Am Ende hieß es 3:0 für Energie und Frei­bier, ‑schnaps und ‑whisky für die Spieler in der Nachtbar mit dem klang­vollen Namen Eule“. Trainer Ede Geyer zeigte sich schon damals resolut und ver­langte: Morgen müssen meine Spieler wieder stehen wie die Sol­daten.“ Cottbus stand sei­ner­zeit stramm vor dem Auf­stieg in die zweite Bun­des­liga.

Im Finale unterlag Geyers Mann­schaft aller­dings dem VfB Stutt­gart.
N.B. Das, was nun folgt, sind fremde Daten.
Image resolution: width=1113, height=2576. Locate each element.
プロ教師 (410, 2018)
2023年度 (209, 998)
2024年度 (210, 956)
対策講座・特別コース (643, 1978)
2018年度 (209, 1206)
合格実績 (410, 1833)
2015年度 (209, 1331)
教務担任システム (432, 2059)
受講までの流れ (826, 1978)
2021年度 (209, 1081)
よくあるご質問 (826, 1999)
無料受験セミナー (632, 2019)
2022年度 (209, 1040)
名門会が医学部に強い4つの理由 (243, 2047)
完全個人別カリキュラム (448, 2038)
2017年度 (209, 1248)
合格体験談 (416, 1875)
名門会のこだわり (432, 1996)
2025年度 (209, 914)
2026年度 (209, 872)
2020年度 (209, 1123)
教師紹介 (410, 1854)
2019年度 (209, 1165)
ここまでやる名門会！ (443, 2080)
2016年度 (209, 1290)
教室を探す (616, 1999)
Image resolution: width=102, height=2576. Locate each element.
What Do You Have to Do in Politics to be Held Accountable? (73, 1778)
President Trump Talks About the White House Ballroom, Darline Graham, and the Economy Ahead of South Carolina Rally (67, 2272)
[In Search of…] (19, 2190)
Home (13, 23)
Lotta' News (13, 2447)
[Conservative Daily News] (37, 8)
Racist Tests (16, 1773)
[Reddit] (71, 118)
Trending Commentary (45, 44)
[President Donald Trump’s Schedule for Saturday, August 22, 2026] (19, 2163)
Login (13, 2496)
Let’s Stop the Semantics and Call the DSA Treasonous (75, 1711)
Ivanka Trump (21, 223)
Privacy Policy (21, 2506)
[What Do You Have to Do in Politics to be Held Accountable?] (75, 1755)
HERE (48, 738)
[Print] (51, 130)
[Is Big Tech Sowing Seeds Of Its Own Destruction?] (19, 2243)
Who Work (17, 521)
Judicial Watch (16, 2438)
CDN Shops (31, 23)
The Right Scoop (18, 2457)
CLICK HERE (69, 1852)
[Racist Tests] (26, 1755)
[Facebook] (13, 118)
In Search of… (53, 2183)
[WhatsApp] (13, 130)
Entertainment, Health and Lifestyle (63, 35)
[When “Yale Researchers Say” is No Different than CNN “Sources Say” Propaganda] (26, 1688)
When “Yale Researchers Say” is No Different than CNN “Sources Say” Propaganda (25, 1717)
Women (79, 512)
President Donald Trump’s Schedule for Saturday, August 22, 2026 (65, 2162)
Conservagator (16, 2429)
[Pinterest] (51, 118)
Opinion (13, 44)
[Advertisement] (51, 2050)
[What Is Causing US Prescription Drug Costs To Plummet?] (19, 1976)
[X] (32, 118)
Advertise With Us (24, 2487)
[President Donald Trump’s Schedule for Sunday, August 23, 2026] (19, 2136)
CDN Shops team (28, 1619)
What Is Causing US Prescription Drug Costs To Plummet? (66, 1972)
Dessen Trainer, ein gewisser Jogi Löw, ließ sich zur Feier des Tages eine Glatze schneiden. Heute spielt Energie Cottbus wieder in der Dritten Liga, und Willi Kron­hardt ist nicht mehr mit Jule zusammen. Sie soll von der raschen Popu­la­rität nicht sehr angetan gewesen sein. Viel­leicht ahnte sie aber auch nur, was für einen Trend ihr Freund da los­ge­treten hatte.